Low mood and sadness are normal human emotions – we all feel sad or low at times. We use lots of different words to describe feelings of sadness, including feeling blue, unhappy, down or flat. Experiencing the occasional low mood or sadness is normal and nothing to worry about.
Depression is diagnosed when symptoms of sadness and low mood are severe, happen too often, and affect a person’s ability to live the life they want.
When we experience low mood or sadness, we are often affected by three types of symptoms; unhelpful thoughts, physical symptoms and unhelpful behaviours.
There are differences between experiencing occasional feelings of sadness and having depression. It is good to know these differences so we can recognise them in ourselves or a loved one and seek help when appropriate. It is important to remember that depression should only be diagnosed by a registered and experienced health professional. Depression can also occur together with an anxiety disorder, which can make it harder to recover.
About 1 million Australians experience depression each year. Many more people have less severe symptoms which affect the quality of their life.
If you would like to know more about your emotional wellbeing or whether you have symptoms of depression, you can take our short quiz. Your results will not be shared with anyone.
Depression is diagnosed when symptoms of low mood and sadness:
Depression is a serious condition
Depression often makes us feel hopeless and helpless and can lead to suicidal thoughts. When people are depressed they may have thoughts of hurting themselves or of ending their life. If you are having such thoughts please urgently contact Lifeline (13 11 14), your GP, another health professional, or your local mental health team or find other services that can help. If you require immediate assistance, dial 000.
We know that depression and depressive symptoms can negatively affect a person’s quality of life. The good news is that depression can be treated. We have worked with thousands of Australians with depression, and our results show that people’s symptoms often reduce by half after treatment.
Beating depression is hard work – it takes courage, commitment and practice.
Having depression does not mean that a person has a weak personality or a weak character. Instead, we believe that people with depression often have not had a chance to learn skills for managing these symptoms. Psychological treatment programs, such as those offered by MindSpot, can help people with depression learn about their symptoms, learn skills for managing these symptoms, and then gradually resume their usual activities. Getting effective treatment for depression often also reduces symptoms of other psychological disorders, such as anxiety disorders.

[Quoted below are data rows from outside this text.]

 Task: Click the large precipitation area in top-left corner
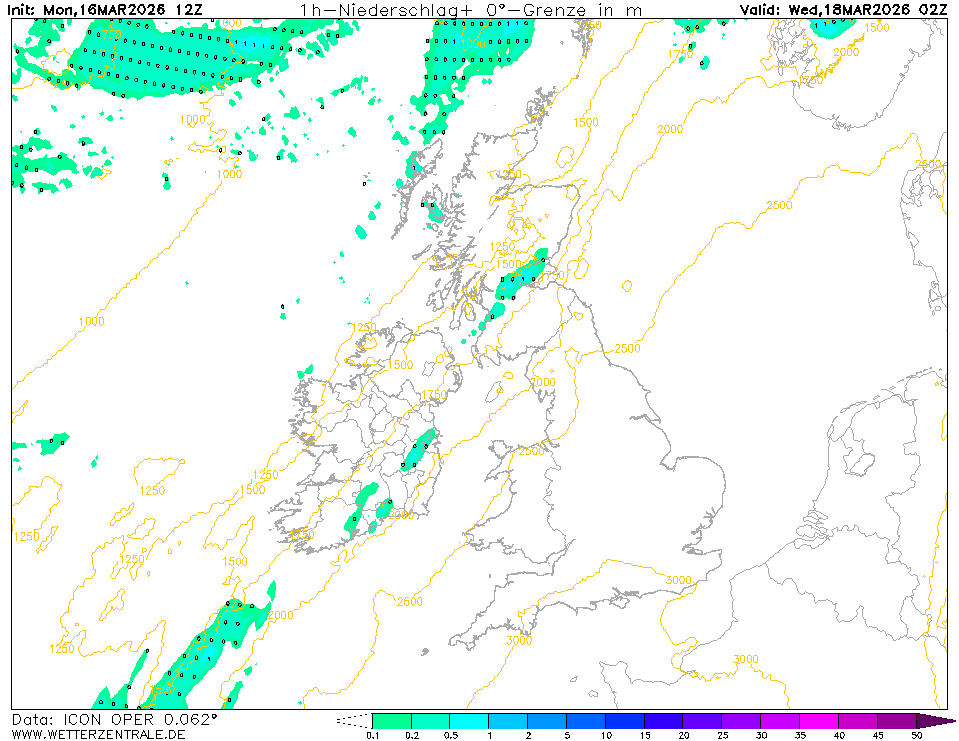[150, 55]
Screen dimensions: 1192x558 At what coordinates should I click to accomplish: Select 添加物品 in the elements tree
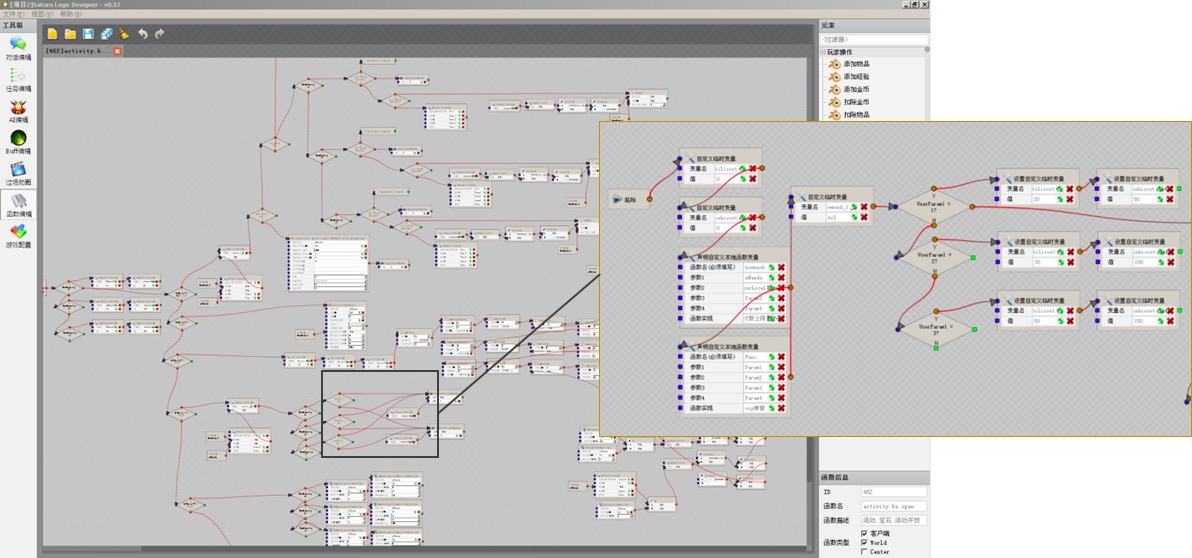coord(856,64)
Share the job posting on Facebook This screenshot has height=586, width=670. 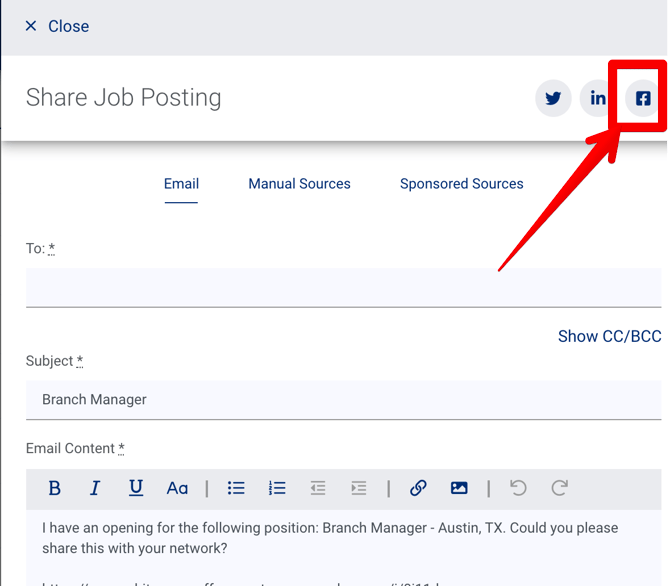tap(643, 99)
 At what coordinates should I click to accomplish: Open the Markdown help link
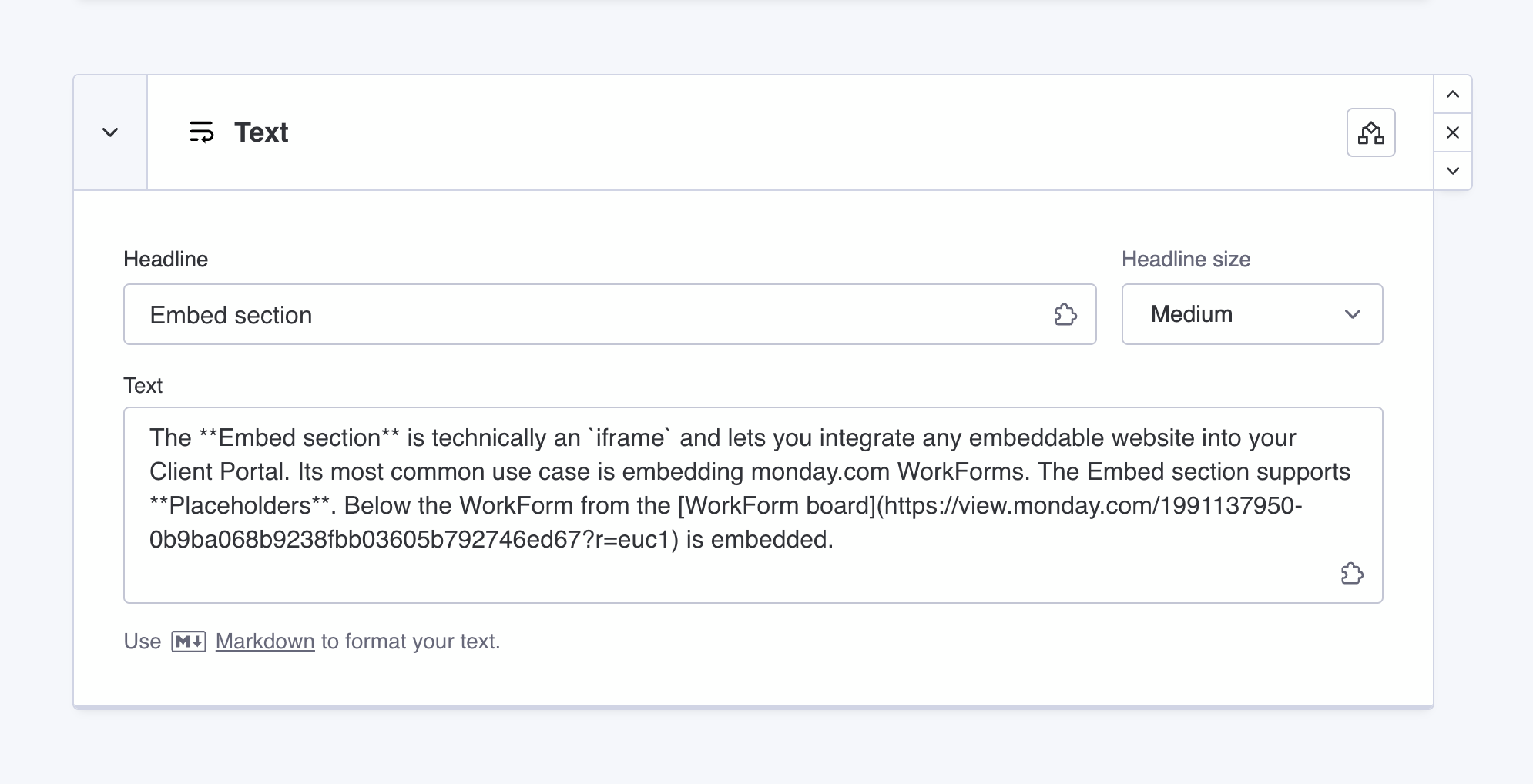pos(265,642)
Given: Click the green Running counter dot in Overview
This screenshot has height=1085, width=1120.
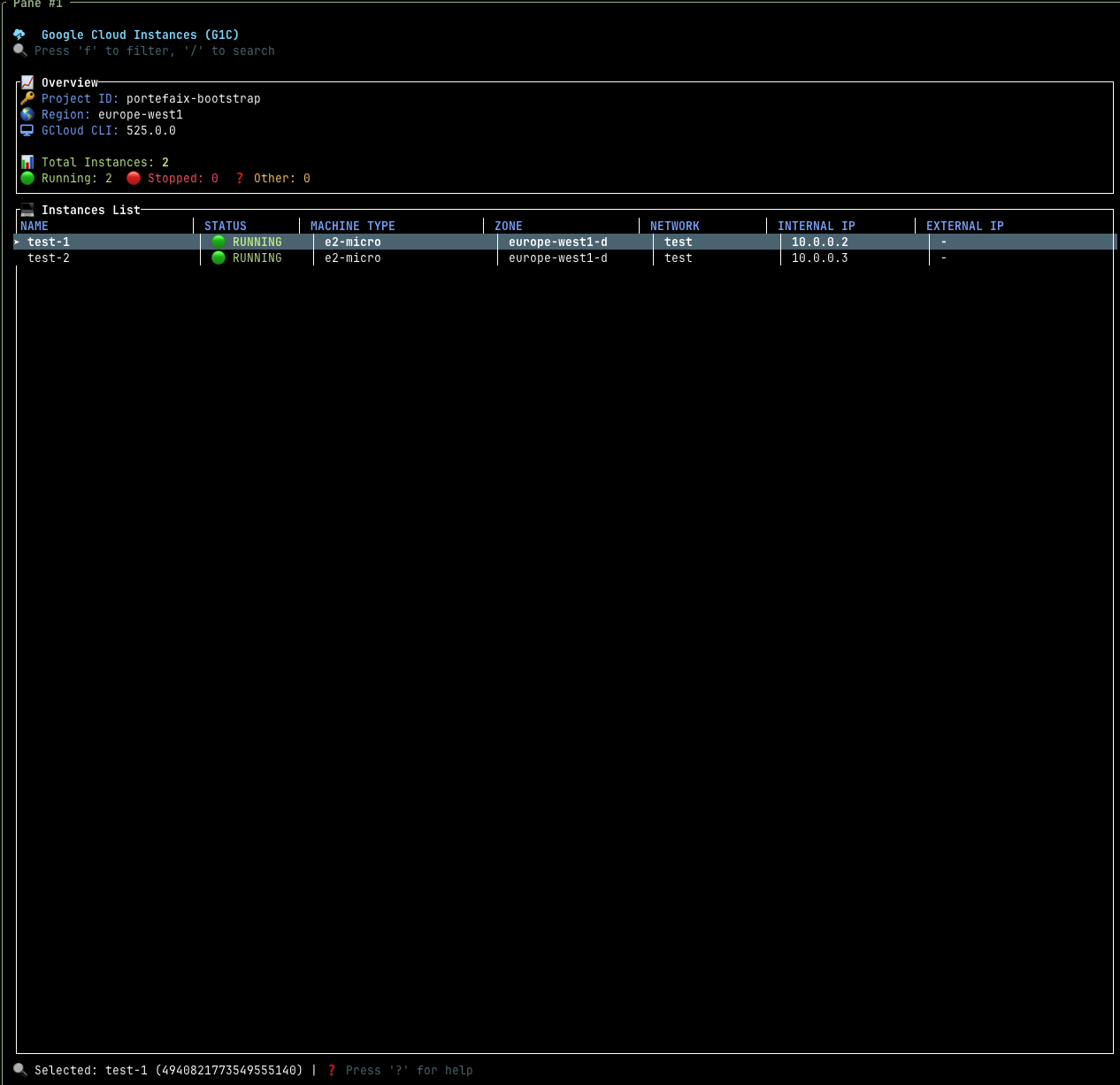Looking at the screenshot, I should click(27, 178).
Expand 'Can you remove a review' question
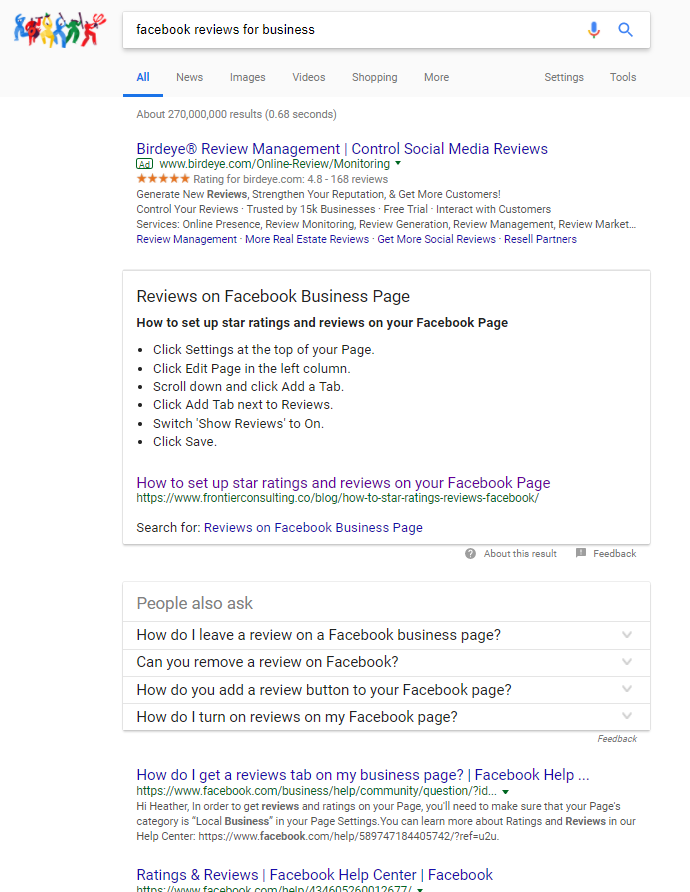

People who have symptoms of sadness and low mood but do not have depression, can also benefit from learning the skills taught in psychological treatment programs. This is known as early intervention. Early intervention can stop symptoms from becoming chronic and severe.
We also know that the symptoms of depression can make it hard for people to recover, so it isn’t unusual for people to try treatment several times, or have reminder-sessions once treatment is over to help them stay well. People often find that they are more resilient following treatment and can bounce back more quickly, even if their symptoms return.